What the task asks >> Duplicate the following records line for line, leaving every character unchanged.

[Word and element location records]

++++

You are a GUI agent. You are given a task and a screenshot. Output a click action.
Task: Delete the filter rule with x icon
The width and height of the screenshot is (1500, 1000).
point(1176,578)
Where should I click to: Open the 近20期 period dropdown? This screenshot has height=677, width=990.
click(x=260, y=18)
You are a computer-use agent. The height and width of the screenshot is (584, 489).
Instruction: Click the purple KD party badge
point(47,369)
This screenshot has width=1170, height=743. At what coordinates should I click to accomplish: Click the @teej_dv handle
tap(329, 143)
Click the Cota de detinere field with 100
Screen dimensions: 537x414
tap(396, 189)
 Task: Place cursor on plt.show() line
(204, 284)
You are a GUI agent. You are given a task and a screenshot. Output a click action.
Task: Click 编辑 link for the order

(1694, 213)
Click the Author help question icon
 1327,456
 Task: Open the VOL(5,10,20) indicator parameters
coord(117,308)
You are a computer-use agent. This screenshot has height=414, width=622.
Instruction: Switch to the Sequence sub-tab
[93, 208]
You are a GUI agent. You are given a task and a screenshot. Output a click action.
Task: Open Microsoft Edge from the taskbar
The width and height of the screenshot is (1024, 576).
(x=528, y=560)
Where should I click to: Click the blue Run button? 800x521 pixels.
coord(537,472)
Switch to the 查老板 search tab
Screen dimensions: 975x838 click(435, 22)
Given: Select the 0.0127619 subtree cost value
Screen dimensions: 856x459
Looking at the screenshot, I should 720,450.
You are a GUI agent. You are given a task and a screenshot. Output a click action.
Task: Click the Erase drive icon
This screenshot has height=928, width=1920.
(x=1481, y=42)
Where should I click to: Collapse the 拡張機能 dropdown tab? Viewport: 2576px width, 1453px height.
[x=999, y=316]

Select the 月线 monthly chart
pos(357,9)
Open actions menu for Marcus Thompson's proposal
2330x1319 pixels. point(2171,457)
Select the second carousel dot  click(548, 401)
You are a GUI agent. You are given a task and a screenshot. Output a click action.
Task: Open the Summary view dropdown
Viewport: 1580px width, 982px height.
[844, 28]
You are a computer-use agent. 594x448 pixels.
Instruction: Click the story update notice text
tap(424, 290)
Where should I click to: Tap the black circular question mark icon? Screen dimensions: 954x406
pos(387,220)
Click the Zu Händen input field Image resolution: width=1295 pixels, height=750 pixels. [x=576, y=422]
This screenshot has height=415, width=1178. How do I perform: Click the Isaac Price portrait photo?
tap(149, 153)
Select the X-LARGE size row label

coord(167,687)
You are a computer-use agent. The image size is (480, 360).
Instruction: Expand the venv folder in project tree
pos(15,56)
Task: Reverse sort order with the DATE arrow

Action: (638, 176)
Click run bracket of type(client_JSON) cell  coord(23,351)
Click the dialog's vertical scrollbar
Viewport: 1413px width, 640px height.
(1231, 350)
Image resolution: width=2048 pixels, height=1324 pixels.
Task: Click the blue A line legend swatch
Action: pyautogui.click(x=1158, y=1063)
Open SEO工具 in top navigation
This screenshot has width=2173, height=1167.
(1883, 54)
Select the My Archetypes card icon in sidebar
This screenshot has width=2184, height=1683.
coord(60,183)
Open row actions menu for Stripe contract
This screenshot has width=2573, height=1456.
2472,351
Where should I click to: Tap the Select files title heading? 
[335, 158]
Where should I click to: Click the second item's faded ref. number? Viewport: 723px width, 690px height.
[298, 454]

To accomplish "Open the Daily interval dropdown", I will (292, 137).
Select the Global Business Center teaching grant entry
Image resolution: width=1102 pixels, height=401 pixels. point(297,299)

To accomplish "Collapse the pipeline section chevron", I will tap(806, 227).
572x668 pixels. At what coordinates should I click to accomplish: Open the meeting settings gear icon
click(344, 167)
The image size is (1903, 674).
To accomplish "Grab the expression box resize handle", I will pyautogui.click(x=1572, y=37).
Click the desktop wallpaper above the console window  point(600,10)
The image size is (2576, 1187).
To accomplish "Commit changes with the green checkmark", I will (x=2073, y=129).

++++

Complete answer >>
You are a GUI agent. You are given a task and a screenshot. Output a click action.
Task: Delete the filter rule with x icon
The width and height of the screenshot is (1500, 1000).
point(1176,578)
Where should I click to: Open the 近20期 period dropdown? This screenshot has height=677, width=990.
click(x=260, y=18)
You are a computer-use agent. The height and width of the screenshot is (584, 489).
Instruction: Click the purple KD party badge
point(47,369)
This screenshot has width=1170, height=743. At what coordinates should I click to accomplish: Click the @teej_dv handle
tap(329, 143)
Click the Cota de detinere field with 100
Screen dimensions: 537x414
tap(396, 189)
 Task: Place cursor on plt.show() line
(204, 284)
You are a GUI agent. You are given a task and a screenshot. Output a click action.
Task: Click 编辑 link for the order

(1694, 213)
Click the Author help question icon
 1327,456
 Task: Open the VOL(5,10,20) indicator parameters
coord(117,308)
You are a computer-use agent. This screenshot has height=414, width=622.
Instruction: Switch to the Sequence sub-tab
[93, 208]
You are a GUI agent. You are given a task and a screenshot. Output a click action.
Task: Open Microsoft Edge from the taskbar
The width and height of the screenshot is (1024, 576).
(x=528, y=560)
Where should I click to: Click the blue Run button? 800x521 pixels.
coord(537,472)
Switch to the 查老板 search tab
Screen dimensions: 975x838 click(435, 22)
Given: Select the 0.0127619 subtree cost value
Screen dimensions: 856x459
Looking at the screenshot, I should 720,450.
You are a GUI agent. You are given a task and a screenshot. Output a click action.
Task: Click the Erase drive icon
This screenshot has height=928, width=1920.
(x=1481, y=42)
Where should I click to: Collapse the 拡張機能 dropdown tab? Viewport: 2576px width, 1453px height.
[x=999, y=316]

Select the 月线 monthly chart
pos(357,9)
Open actions menu for Marcus Thompson's proposal
2330x1319 pixels. point(2171,457)
Select the second carousel dot  click(548, 401)
You are a GUI agent. You are given a task and a screenshot. Output a click action.
Task: Open the Summary view dropdown
Viewport: 1580px width, 982px height.
[844, 28]
You are a computer-use agent. 594x448 pixels.
Instruction: Click the story update notice text
tap(424, 290)
Where should I click to: Tap the black circular question mark icon? Screen dimensions: 954x406
pos(387,220)
Click the Zu Händen input field Image resolution: width=1295 pixels, height=750 pixels. [x=576, y=422]
This screenshot has height=415, width=1178. How do I perform: Click the Isaac Price portrait photo?
tap(149, 153)
Select the X-LARGE size row label

coord(167,687)
You are a computer-use agent. The image size is (480, 360).
Instruction: Expand the venv folder in project tree
pos(15,56)
Task: Reverse sort order with the DATE arrow

Action: (638, 176)
Click run bracket of type(client_JSON) cell  coord(23,351)
Click the dialog's vertical scrollbar
Viewport: 1413px width, 640px height.
(1231, 350)
Image resolution: width=2048 pixels, height=1324 pixels.
Task: Click the blue A line legend swatch
Action: pyautogui.click(x=1158, y=1063)
Open SEO工具 in top navigation
This screenshot has width=2173, height=1167.
(1883, 54)
Select the My Archetypes card icon in sidebar
This screenshot has width=2184, height=1683.
coord(60,183)
Open row actions menu for Stripe contract
This screenshot has width=2573, height=1456.
2472,351
Where should I click to: Tap the Select files title heading? 
[335, 158]
Where should I click to: Click the second item's faded ref. number? Viewport: 723px width, 690px height.
[298, 454]

To accomplish "Open the Daily interval dropdown", I will (292, 137).
Select the Global Business Center teaching grant entry
Image resolution: width=1102 pixels, height=401 pixels. point(297,299)

To accomplish "Collapse the pipeline section chevron", I will tap(806, 227).
572x668 pixels. At what coordinates should I click to accomplish: Open the meeting settings gear icon
click(344, 167)
The image size is (1903, 674).
To accomplish "Grab the expression box resize handle", I will pyautogui.click(x=1572, y=37).
Click the desktop wallpaper above the console window  point(600,10)
The image size is (2576, 1187).
To accomplish "Commit changes with the green checkmark", I will (x=2073, y=129).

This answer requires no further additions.